D’autres professionnels de santé peuvent servir de soutien aux médecins et diététiciens, en particulier les physiothérapeutes du sport du fait de leur interactions fréquentes et quasi-quotidienne avec les sportifs. Les entraîneurs ont aussi une obligation de vigilance quant aux comportements et à la symptomatologie du RED-S syndrome, et ils ne devraient pas hésiter à communiquer avec les professionnels de santé afin d’assurer la meilleure prise en charge de leurs athlètes.

 Applications pratiques

Le processus de traitement et de suivi du RED-S syndrome peut s’avérer compliqué et a pour objectif la poursuite ou la reprise d’une dépense énergétique optimale ainsi que d’une participation aux entrainements sûre et appropriée. Pour guider au mieux les athlètes, il faudrait suivre un modèle de haute performance (MHP) centré sur le développement à long terme du bien-être et de la performance de l’athlète. Cela passe par la gestion scientifique ainsi que la définition de l’objectif, de la culture, des valeurs et des philosophies d’entrainement pour une équipe et pour l’athlète lui-même. La gestion scientifique permet de déterminer les processus d’évaluation fondés sur les preuves et les données statistiques plutôt que sur les habitudes et croyances individuelles. Elle permet d’établir des attentes claires et de favoriser la transparence et la confiance entre l’athlète et l’équipe médicale.
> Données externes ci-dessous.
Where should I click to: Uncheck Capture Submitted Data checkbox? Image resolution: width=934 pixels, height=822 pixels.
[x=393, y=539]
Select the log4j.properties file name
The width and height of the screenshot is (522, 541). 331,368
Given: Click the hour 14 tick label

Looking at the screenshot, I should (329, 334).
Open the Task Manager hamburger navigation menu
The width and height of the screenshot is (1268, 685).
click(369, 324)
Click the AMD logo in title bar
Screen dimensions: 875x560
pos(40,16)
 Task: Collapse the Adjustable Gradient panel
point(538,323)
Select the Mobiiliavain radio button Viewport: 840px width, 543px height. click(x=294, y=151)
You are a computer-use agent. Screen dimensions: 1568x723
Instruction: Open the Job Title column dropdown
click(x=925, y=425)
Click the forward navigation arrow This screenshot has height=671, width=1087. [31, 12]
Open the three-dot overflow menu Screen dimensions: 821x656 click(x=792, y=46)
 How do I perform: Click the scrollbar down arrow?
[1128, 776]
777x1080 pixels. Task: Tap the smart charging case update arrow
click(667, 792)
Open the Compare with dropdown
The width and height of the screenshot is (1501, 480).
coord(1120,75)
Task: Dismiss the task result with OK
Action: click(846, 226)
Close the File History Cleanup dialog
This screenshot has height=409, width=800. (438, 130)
Enfin, la mise en place d’une équipe multidisciplinaire avec une identité de groupe et une communication structurée est indispensable dans un objectif de performance du groupe et de retour au sport de l’athlète atteint de RED-S. Le partage des connaissances via une communication ouverte impliquera d’avantage tous les acteurs et facilitera l’intégration et la collaboration entre eux.

Conclusion

Actuellement, il est prouvé que le RED-S syndrome fait suite à une LEA, et que cette dernière est bien plus fréquente qu’on pouvait le penser chez les athlètes. Les conséquences du RED-S compromettent les adaptations à l’entrainement, le développement de la performance et atteignent la santé de l’athlète, notamment féminine, chez qui la santé osseuse par exemple peut prendre des mois, voire des années, avant d’être complètement rétablie. La mise en place d’une prévention est donc indispensable, et passe par le développement d’une équipe pluridisciplinaire, avec des connaissances et une communication optimale, dans l’objectif de permettre à l’athlète d’atteindre son plein potentiel dans le sport tout en assurant sa santé. 

Référence article 

Cabre HE, Moore SR, Smith-Ryan AE, Hackney AC. Relative Energy Deficiency in Sport (RED-S): Scientific, Clinical, and Practical Implications for the Female Athlete. Dtsch Z Sportmed. 2022;73(7):225-234. doi: 10.5960/dzsm.2022.546. Epub 2022 Nov 1. PMID: 36479178; PMCID: PMC9724109.